- Born: 17 June 1956 (age 70) Kapellensüng, Germany
- Education: University of Cologne
- Scientific career
- Workplaces: KFA Jülich; Exxon Research and Engineering Co., Annandale, New Jersey, US; University of Mainz; University of Minnesota, Minneapolis; UC Santa Barbara; Bayer AG, Leverkusen; Max Planck Institute for Polymer Research; University of Heidelberg; New York University; Kavli Institute for Theoretical Physics;
- Thesis: Untersuchungen zur statistischen Mechanik von linearen Polymeren unter verschiedenen Bedingungen (1983)
- Doctoral advisor: Kurt Binder
- Doctoral students: Christoph Junghans

= Kurt Kremer =

German physicist and university teacher

Kurt Kremer (born 17 June 1956 in Kapellensüng (Lindlar)) is a German physicist.

== Career ==
Kremer studied physics from 1974 to 1980 at the University of Cologne, where he also did his PhD in 1983 under supervision of Kurt Binder. From 1982 to 1984 he was part of the scientific staff at Forschungszentrum Jülich. Following this work he worked as a postdoc at Exxon Research and Engineering Co., Annandale, New Jersey and returned to Jülich after his Habilitation at the University of Mainz in 1988. After several research visits (e.g. at the University of Minnesota, Minneapolis and UC Santa Barbara) he left the research center when he became director and scientific member of the Max Planck Institute for Polymer Research in Mainz in 1995 (1998–2000 and 2008–2010 he was managing director).

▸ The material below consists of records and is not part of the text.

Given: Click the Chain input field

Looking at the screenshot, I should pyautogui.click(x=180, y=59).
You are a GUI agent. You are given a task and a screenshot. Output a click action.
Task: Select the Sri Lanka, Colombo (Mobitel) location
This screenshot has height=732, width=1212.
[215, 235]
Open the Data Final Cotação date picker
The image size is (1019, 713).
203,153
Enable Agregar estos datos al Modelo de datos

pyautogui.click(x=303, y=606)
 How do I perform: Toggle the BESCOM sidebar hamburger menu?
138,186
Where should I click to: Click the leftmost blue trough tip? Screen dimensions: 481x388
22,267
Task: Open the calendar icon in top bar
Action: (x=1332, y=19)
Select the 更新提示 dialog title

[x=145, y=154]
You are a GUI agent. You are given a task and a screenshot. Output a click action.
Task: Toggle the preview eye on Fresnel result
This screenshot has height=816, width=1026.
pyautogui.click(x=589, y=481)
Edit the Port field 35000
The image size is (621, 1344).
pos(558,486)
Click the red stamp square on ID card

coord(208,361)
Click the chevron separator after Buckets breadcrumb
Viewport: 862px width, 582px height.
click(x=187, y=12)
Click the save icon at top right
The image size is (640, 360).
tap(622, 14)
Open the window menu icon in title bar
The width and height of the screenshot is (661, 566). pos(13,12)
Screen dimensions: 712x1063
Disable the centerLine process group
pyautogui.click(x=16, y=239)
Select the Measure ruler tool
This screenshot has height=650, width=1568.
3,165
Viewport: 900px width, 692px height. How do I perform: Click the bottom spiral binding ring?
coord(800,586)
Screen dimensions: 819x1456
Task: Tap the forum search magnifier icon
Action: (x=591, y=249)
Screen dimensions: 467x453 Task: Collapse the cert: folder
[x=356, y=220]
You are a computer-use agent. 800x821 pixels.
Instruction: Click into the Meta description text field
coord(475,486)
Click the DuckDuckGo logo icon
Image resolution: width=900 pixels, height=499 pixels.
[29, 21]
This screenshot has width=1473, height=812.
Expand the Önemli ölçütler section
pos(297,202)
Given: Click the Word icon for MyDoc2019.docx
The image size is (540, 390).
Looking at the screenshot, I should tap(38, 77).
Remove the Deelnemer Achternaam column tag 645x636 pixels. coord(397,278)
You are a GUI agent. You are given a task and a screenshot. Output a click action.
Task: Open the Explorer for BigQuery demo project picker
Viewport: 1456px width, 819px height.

His main research targets are theoretical physics and physical chemistry of especially biological and synthetic macromolecular materials, the development and application of (multiscale) computer simulation methods, as well as structure process property relations, morphology and dynamics of polymers, polyelectrolytes, gels, membranes, liquid crystals and peptides in bulk and under geometrical constraints and polymers for electronic applications. As of June 2015 he authored more than 260 scientific publications (ResearcherID: G-5652-2011). His most-cited paper Dynamics of entangled linear polymer melts:  A molecular‐dynamics simulation, co-authored with Gary S. Grest, introduces a polymer model later to be knows as the Kremer-Grest Model.

Kremer is an elected member of the German National Academy of Sciences Leopoldina (2012), a fellow of the American Physical Society (2006) and Distinguished Professor of Materials Science and Chemical Engineering, University of Minnesota (1991). He received the Walter Schottky Prize of the German Physical Society (1992), the American Physical Society Polymer Physics Prize (2011) and an ERC-Advanced Grant (2014).